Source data

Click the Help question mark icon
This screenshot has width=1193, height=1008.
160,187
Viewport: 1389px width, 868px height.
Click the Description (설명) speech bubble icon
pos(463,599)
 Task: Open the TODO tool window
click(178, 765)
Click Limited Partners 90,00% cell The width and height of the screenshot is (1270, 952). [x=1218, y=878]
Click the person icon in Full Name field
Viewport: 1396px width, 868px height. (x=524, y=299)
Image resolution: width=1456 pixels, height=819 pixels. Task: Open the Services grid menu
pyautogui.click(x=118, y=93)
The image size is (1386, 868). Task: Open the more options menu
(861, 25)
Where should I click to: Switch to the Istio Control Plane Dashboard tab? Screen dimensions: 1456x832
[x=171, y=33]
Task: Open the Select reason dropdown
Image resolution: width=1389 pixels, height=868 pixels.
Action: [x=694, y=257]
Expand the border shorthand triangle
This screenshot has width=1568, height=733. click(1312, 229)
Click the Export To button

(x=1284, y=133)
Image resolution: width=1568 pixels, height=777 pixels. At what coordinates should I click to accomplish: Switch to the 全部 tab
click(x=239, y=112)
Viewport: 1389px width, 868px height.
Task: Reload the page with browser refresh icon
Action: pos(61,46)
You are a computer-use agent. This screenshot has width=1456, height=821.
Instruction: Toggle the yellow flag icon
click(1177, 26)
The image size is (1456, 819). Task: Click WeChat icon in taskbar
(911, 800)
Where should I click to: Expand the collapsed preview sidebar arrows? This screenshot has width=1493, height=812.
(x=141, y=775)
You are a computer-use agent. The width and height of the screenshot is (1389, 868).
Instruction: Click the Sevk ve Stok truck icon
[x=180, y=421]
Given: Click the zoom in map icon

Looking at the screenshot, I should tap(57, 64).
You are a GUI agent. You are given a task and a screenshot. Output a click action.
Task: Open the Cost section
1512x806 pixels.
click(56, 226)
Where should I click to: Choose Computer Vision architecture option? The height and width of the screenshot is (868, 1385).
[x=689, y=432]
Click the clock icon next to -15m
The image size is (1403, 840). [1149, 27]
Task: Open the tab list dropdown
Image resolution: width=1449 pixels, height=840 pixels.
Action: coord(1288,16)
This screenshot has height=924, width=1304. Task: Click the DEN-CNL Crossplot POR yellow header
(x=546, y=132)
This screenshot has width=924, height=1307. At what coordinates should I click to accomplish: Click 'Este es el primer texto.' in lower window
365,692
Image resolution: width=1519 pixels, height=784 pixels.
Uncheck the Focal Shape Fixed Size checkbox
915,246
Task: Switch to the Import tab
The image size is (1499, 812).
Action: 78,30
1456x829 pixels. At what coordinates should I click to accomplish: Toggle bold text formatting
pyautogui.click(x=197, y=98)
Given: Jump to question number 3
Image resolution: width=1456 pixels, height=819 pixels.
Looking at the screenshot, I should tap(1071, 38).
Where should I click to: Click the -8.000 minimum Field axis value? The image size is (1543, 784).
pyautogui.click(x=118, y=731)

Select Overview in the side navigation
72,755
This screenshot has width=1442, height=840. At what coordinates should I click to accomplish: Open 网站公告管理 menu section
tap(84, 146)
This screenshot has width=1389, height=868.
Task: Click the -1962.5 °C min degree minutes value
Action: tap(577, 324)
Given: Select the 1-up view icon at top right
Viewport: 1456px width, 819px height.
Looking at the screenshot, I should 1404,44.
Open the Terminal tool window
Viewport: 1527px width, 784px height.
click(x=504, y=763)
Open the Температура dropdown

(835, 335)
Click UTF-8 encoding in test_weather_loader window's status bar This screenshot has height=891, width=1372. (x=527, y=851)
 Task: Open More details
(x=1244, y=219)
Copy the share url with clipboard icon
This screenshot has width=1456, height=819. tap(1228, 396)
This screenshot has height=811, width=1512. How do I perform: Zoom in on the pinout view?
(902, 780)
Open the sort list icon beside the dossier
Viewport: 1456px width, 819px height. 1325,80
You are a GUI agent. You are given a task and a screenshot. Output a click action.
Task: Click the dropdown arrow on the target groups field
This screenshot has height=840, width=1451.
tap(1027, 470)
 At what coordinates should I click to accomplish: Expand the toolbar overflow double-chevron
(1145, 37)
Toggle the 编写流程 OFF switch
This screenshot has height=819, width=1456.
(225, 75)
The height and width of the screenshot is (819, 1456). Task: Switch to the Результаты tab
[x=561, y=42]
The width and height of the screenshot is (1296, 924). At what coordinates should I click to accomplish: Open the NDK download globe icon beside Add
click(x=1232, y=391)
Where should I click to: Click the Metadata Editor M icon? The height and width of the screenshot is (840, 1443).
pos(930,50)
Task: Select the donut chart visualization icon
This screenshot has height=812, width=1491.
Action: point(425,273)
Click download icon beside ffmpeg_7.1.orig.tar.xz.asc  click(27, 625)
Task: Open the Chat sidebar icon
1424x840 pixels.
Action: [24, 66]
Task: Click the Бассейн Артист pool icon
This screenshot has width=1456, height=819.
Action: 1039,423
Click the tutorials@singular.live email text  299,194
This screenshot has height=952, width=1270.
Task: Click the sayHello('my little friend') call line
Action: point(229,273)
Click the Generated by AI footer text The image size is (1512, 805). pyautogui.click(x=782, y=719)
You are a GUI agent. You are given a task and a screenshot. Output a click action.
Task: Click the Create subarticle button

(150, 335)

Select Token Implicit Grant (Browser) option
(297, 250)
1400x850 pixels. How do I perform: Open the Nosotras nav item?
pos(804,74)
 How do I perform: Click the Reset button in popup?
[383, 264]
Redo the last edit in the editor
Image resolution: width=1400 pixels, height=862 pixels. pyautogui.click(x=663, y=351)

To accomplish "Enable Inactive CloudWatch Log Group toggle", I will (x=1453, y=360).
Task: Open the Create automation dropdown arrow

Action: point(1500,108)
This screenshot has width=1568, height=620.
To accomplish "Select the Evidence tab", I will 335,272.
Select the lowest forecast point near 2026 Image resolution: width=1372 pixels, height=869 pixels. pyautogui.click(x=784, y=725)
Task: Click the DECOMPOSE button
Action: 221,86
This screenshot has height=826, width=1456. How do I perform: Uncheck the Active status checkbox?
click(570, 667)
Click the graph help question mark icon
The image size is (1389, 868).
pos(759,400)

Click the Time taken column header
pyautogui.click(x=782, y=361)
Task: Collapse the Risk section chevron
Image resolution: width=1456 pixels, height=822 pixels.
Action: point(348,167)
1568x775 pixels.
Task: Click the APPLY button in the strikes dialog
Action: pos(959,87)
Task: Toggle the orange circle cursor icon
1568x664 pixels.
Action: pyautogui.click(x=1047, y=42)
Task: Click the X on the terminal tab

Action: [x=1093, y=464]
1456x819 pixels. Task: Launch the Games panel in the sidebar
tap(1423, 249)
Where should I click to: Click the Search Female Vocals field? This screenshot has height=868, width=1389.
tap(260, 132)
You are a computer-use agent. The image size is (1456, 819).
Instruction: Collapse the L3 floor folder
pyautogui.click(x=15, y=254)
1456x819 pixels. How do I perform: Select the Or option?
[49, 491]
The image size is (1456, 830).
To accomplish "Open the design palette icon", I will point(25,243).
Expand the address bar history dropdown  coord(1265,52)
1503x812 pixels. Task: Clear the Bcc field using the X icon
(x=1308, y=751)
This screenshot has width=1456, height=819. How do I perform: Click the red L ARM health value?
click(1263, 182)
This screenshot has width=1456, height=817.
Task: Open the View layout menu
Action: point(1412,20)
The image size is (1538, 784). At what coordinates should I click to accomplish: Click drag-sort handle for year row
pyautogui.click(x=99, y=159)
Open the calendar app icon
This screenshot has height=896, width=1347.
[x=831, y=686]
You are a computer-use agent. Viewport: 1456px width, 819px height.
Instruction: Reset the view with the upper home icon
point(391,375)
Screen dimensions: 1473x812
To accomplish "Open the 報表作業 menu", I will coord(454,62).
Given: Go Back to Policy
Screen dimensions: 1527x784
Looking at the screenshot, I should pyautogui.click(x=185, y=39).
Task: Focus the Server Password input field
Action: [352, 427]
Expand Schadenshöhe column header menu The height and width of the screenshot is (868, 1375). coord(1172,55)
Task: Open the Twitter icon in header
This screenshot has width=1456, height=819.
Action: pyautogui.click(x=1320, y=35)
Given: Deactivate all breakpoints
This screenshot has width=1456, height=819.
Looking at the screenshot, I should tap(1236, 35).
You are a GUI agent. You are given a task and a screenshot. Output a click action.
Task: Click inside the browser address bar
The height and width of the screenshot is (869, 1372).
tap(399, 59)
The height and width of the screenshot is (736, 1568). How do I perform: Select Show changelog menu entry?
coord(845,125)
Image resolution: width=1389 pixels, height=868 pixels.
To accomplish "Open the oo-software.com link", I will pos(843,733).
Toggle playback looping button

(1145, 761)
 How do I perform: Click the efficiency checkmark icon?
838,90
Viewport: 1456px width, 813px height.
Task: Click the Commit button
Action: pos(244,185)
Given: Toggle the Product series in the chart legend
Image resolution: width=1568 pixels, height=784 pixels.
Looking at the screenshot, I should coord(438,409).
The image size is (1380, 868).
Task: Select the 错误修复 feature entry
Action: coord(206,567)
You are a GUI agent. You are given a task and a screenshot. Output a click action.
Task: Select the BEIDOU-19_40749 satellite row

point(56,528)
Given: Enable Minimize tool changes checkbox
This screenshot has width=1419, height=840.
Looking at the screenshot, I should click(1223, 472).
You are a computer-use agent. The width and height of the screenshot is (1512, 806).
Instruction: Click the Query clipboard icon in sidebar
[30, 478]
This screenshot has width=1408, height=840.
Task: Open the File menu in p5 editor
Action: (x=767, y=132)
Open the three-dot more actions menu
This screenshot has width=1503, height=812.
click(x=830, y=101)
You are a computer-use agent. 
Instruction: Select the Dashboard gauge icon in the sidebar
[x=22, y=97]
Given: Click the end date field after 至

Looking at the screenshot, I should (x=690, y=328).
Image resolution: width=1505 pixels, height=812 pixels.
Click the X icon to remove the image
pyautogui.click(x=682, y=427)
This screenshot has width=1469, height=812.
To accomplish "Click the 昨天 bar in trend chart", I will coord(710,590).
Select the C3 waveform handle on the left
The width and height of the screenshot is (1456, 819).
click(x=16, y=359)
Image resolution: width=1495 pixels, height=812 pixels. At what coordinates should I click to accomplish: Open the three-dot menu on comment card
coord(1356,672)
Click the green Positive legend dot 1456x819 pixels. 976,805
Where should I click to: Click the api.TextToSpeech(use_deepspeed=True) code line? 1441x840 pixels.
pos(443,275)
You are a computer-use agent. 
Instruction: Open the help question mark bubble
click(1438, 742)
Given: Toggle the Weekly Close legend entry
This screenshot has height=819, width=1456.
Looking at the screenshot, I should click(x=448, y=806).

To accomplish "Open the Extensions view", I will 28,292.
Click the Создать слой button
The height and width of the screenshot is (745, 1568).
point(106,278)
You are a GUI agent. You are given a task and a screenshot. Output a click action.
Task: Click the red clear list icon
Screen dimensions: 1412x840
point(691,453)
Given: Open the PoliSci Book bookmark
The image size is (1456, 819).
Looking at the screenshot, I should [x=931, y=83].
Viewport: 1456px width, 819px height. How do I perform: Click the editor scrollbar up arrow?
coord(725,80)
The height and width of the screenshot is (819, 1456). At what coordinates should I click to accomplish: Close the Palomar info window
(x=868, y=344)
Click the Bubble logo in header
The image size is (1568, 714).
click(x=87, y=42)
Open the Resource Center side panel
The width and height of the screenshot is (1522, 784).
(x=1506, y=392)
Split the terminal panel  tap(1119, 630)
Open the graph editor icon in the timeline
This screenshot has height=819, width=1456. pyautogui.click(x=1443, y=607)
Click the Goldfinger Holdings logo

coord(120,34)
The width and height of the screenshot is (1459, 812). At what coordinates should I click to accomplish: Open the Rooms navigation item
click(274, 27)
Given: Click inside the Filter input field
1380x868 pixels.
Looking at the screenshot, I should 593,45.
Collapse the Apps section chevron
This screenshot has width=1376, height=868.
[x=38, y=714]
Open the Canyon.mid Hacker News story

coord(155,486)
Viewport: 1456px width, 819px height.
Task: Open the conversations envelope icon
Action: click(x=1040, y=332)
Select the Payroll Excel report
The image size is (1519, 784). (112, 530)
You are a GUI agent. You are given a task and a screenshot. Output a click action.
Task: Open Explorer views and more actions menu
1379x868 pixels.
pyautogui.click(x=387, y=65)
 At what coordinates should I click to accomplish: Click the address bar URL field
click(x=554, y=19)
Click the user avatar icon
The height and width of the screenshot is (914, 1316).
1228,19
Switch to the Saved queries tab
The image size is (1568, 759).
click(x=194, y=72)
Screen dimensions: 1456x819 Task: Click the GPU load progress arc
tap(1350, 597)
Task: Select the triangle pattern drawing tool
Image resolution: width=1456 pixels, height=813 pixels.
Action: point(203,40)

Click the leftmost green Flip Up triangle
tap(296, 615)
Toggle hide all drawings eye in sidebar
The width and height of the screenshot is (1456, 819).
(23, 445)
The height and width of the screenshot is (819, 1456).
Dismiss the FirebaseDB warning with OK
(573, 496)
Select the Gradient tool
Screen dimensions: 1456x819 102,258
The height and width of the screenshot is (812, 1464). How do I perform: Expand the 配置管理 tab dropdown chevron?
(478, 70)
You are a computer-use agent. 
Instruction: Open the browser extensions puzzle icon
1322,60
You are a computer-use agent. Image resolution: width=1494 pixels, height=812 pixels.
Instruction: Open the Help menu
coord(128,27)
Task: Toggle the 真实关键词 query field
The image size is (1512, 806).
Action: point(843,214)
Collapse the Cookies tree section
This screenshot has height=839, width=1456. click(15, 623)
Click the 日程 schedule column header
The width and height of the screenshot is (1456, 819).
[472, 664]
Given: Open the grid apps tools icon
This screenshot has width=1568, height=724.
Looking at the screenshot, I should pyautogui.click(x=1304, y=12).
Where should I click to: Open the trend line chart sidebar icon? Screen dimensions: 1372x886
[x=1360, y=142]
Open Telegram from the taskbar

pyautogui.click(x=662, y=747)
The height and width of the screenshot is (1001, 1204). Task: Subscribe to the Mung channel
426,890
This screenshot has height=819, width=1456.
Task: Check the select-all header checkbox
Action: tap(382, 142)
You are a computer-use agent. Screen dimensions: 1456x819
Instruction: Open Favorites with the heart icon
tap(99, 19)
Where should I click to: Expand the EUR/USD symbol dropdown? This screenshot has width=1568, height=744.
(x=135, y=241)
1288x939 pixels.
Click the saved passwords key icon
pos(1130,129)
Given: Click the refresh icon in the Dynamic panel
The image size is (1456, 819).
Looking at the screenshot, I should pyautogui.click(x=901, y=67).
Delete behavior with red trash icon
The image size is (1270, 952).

- Task requirements -
All lines in the records with the string "Enable" should be copied out.

- Result below -
To accomplish "Enable Inactive CloudWatch Log Group toggle", I will (x=1453, y=360).
Given: Enable Minimize tool changes checkbox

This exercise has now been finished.